(ÉNONCÉ A): Réécrivez le passage de l'extrait qui commence par les mots « Elle est toujours » et se termine par « coin perdu. », en changeant « phare » en « fanal ».
(ÉNONCÉ B): D'après l'extrait, avec quoi Noé pêche-t-elle ?

(TEXTE SOURCE):
-=-=-=-=-
Elle est toujours en mouvement, elle sait dépecer et chasser, elle pêche avec
des branches qu’elle aiguise, grille les poissons sur des feux de cocottes ;
elle habite seule la maisonnette moisie, percée, elle refuse de s’installer
dans la chambre du phare ; elle reste dans le taudis, mobile, muette. (p.35)
Osip ne quitte jamais
le phare et surveille les bateaux au large, guette surtout les agissements de
Noé qui vit librement sans se soucier des autres. Les jours passent avec nombre
de tragédies, d’aventures, de péripéties. Les saisons aussi.
Sevastian-Benedikt
prend Noé sauvagement et Osip attend son tour. Noé la femme forte, la sensualité
première, le corps-mère, pense fuir et abandonner cette tribu qui la tue dans
son âme, mais sa tentative échoue. La sexualité obsède tout le monde dans ce
coin perdu.
Avalée
par le matelas creux du phare, Mie se répète pour se calmer qu’elle préfère son
oncle à son père, qui prend Noé d’un coup en troussant ses jupes, en la
plaquant contre les murs, contre un arbre ou sur le sol. Sevastian-Benedikt
saille comme les cerfs ou les canards, sans préambule, d’un coup sec, puis il
se redresse et retourne à sa forêt. Noé reste là, par terre ou appuyée sur la
façade de la cabane ; ses coudes sont éraflés, elles les nettoie avec sa
langue, elle replace ses robes, décolle les mèches sur son visage, enlève le
sable sur ses joues. (p.43)
L’impression de me
retrouver dans une meute de loups avec le mâle Alpha, le fils aîné qui domine.
Le chasseur, l’homme de la forêt « devient un géant massif, aux genoux, aux
coudes verts » impose sa loi et tous baissent la tête.
Qu’est-ce
qu’il va pouvoir dire ? Qu’est-ce que Noé a révélé ? Il craint la colère de son
frère ou ses railleries, il voudrait se justifier - c’est elle qui a tiré le
drap j’étais près de la cabane elle s’est donnée à moi -, mais Sevastian,
lorsqu’il arrive à sa hauteur, ne le regarde même pas ; il le contourne, il
s’avance vers l’orée, le piège prend sur son dos, on dirait la gueule ouverte
d’un grand poisson. Il s’arrête seulement quand Osip trouve le courage de
prononcer son nom. Il a déjà à moitié disparu dans les arbres, les feuilles
dessinent des ombres vivantes sur son visage. Il dit « Après moi tu peux »,
puis il se retourne et s’enfonce dans le sous-bois ; la forêt le mange
entièrement. (p.71)
-=-=-=-=-
(JEU DE DONNÉES):
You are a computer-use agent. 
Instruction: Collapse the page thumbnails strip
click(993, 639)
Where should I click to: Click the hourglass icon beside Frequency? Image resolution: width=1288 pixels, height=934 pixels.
-=-=-=-=-
(RÉSULTAT ATTENDU A):
Elle est toujours en mouvement, elle sait dépecer et chasser, elle pêche avec
des branches qu’elle aiguise, grille les poissons sur des feux de cocottes ;
elle habite seule la maisonnette moisie, percée, elle refuse de s’installer
dans la chambre du fanal ; elle reste dans le taudis, mobile, muette. (p.35)
Osip ne quitte jamais
le fanal et surveille les bateaux au large, guette surtout les agissements de
Noé qui vit librement sans se soucier des autres. Les jours passent avec nombre
de tragédies, d’aventures, de péripéties. Les saisons aussi.
Sevastian-Benedikt
prend Noé sauvagement et Osip attend son tour. Noé la femme forte, la sensualité
première, le corps-mère, pense fuir et abandonner cette tribu qui la tue dans
son âme, mais sa tentative échoue. La sexualité obsède tout le monde dans ce
coin perdu.

(RÉSULTAT ATTENDU B): Avec des branches qu'elle aiguise.